Search code examples
rselenium-webdriverweb-scrapingrselenium

Dynamic site using R Selenium


I am trying to scrape some financial reports from the SEC Edgar databases: https://www.sec.gov/oiea/Article/edgarguide.html

As it's dynamic, I'm using R Selenium on Firefox and now I'm a bit stuck.
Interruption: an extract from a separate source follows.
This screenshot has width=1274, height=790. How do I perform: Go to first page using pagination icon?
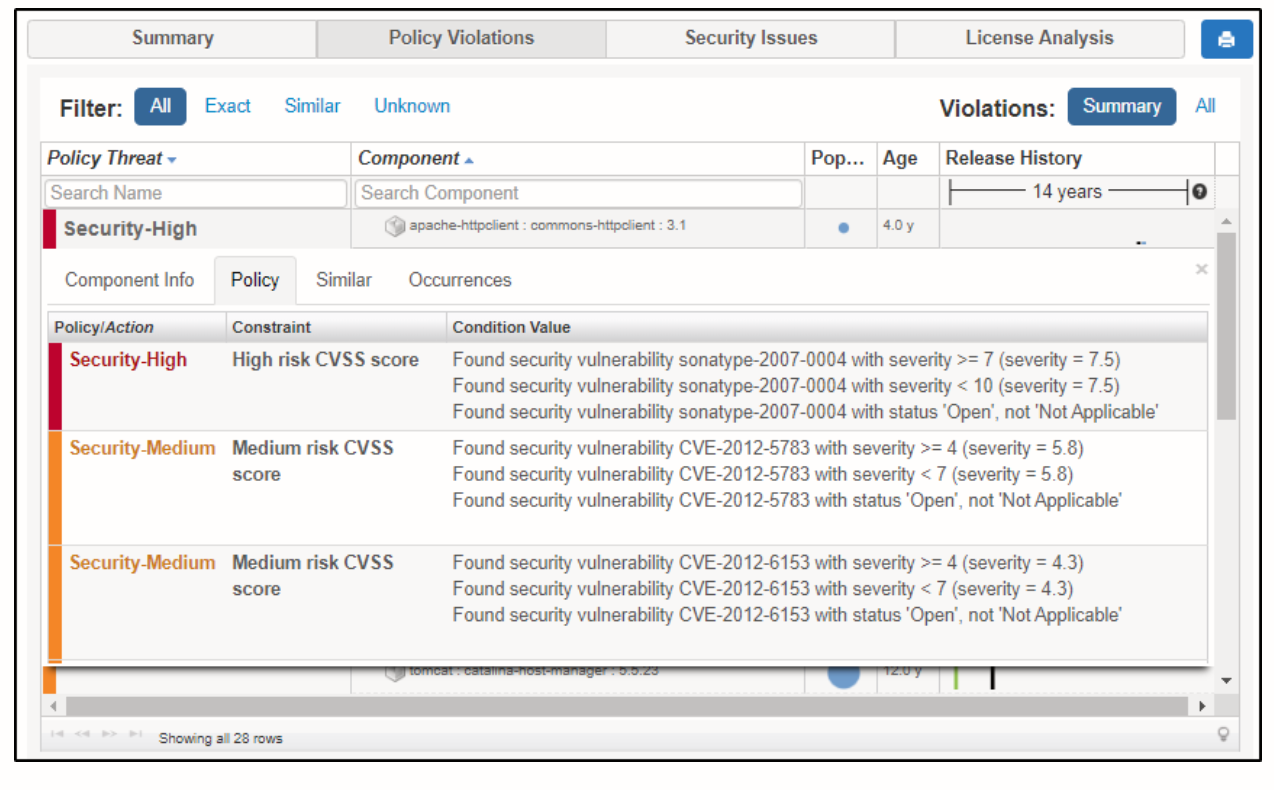pos(56,733)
Firefox is open and I've navigated to the right page.

I'm after total assets.

    remDr$navigate("https://www.sec.gov/cgi-bin/browse-edgar?action=getcompany&CIK=0000001800&type=10-K&dateb=&owner=include&count=40&search_text=")
    webElem1 <- remDr$findElement(using = 'css selector', value = "#interactiveDataBtn")
    webElem1$sendKeysToElement(list("\uE007"))
    webElem2 <- remDr$findElement(using = 'css selector', value = "#menu_cat3")
    webElem2$sendKeysToElement(list("\uE007"))
    webElem3 <- remDr$findElement(using = 'css selector', value = "#r6 .xbrlviewer")
    webElem3$sendKeysToElement(list("\uE007"))
    webElem4 <- remDr$findElement(using = 'css selector', value = "#idp6852922048 > tbody > tr:nth-child(12) > td:nth-child(2)") %>% html_text() %>% as.numeric()
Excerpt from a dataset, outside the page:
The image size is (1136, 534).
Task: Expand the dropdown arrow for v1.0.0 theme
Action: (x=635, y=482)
As you can see I'm trying to use a mix of RSelenium and rvest to retrieve the value but all I'm getting is:

    Error in UseMethod("xml_text") : 
    no applicable method for 'xml_text' applied to an object of class "c('webElement', 
    'remoteDriver', 'errorHandler', 'envRefClass', '.environment', 'refClass', 'environment', 'refObject')"

Any ideas?


Solution

  • If you check class(webElem4) you will see it is (not surprisingly) an object of class webElement. This is a special S4 class with its own methods defined. You are passing it to html_text as if it were an html_node, as defined in xml2 (or rvest).

    Although the two might seem quite similar, a webElement represents a pointer to an actively rendered node in a browser, not just an inert string of text to be parsed. The rvest and xml2 packages have no concept of what a webElement is or how to read it.

    Fortunately, they don't need to. The webElement class has its own method for extracting text from the associated element. So in your case (using a full worked example with Chrome rather than Firefox):

    library(RSelenium)
    remDr <- rsDriver(port = 4567L, chromever = "84.0.4147.30")$client
    remDr$navigate("https://www.sec.gov/cgi-bin/browse-edgar?action=getcompany&CIK=0000001800&type=10-K&dateb=&owner=include&count=40&search_text=")
    webElem1 <- remDr$findElement(using = 'css selector', value = "#interactiveDataBtn")
    webElem1$sendKeysToElement(list("\uE007"))
    webElem2 <- remDr$findElement(using = 'css selector', value = "#menu_cat3")
    webElem2$sendKeysToElement(list("\uE007"))
    webElem3 <- remDr$findElement(using = 'css selector', value = "#r6 .xbrlviewer")
    webElem3$sendKeysToElement(list("\uE007"))
    webElem4 <- remDr$findElement(using = 'css selector', value = "#idp6852922048 > tbody > tr:nth-child(12) > td:nth-child(2)") 
    result <- webElem4$getElementText()[[1]]
    
    result
    #> [1] "15,667"